## What to do:
Locate the line containing "Given: Open the Stability Test page" in the entries below, then retype it and every later line exactly, leaving out pictures.

Top of Entries supplied

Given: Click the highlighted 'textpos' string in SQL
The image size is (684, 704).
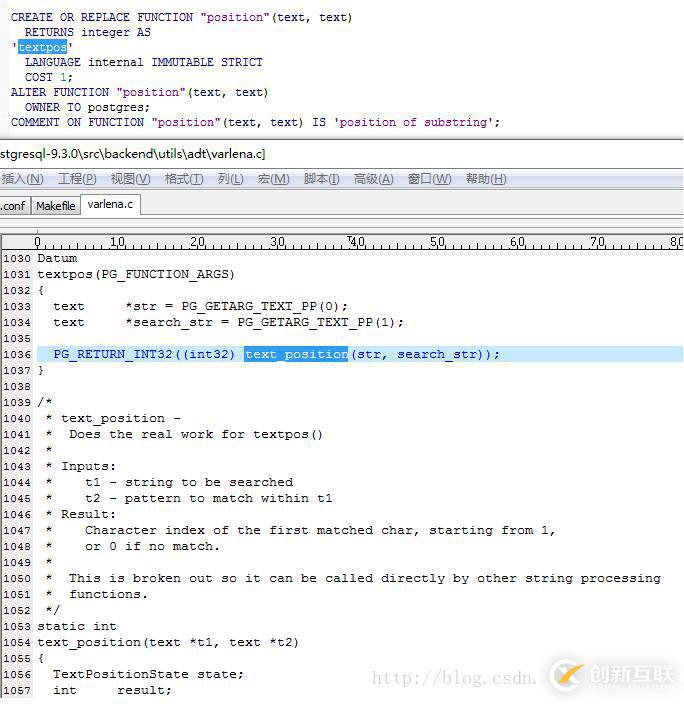Looking at the screenshot, I should [42, 47].
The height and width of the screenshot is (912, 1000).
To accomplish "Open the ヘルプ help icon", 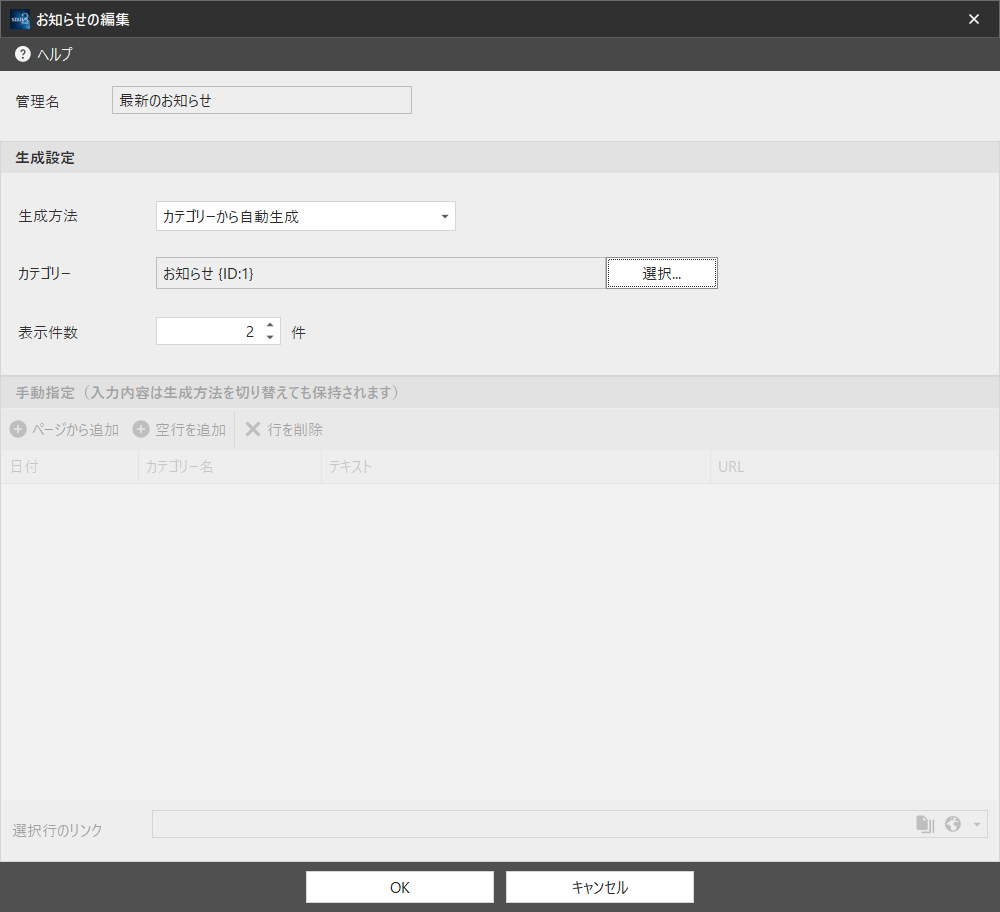I will point(23,54).
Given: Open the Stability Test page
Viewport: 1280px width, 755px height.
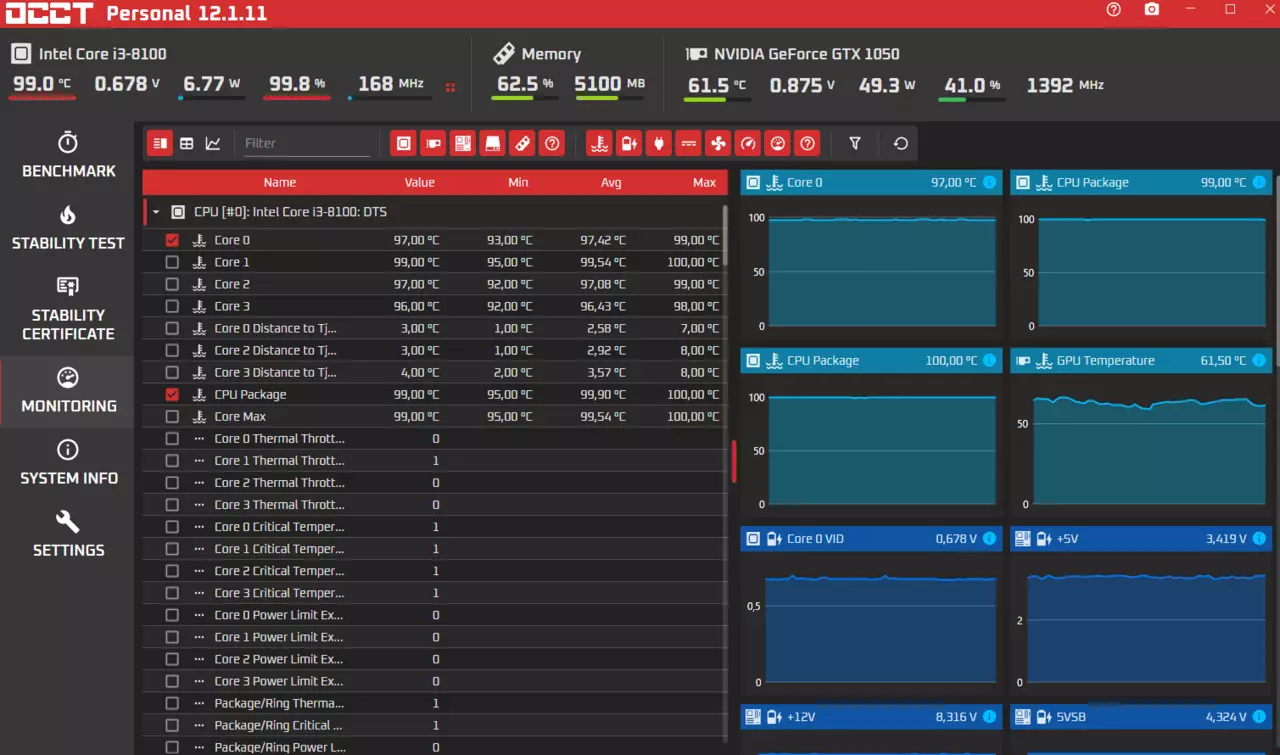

Bottom of Entries supplied

## Solution for this task:
Given: Open the Stability Test page
Viewport: 1280px width, 755px height.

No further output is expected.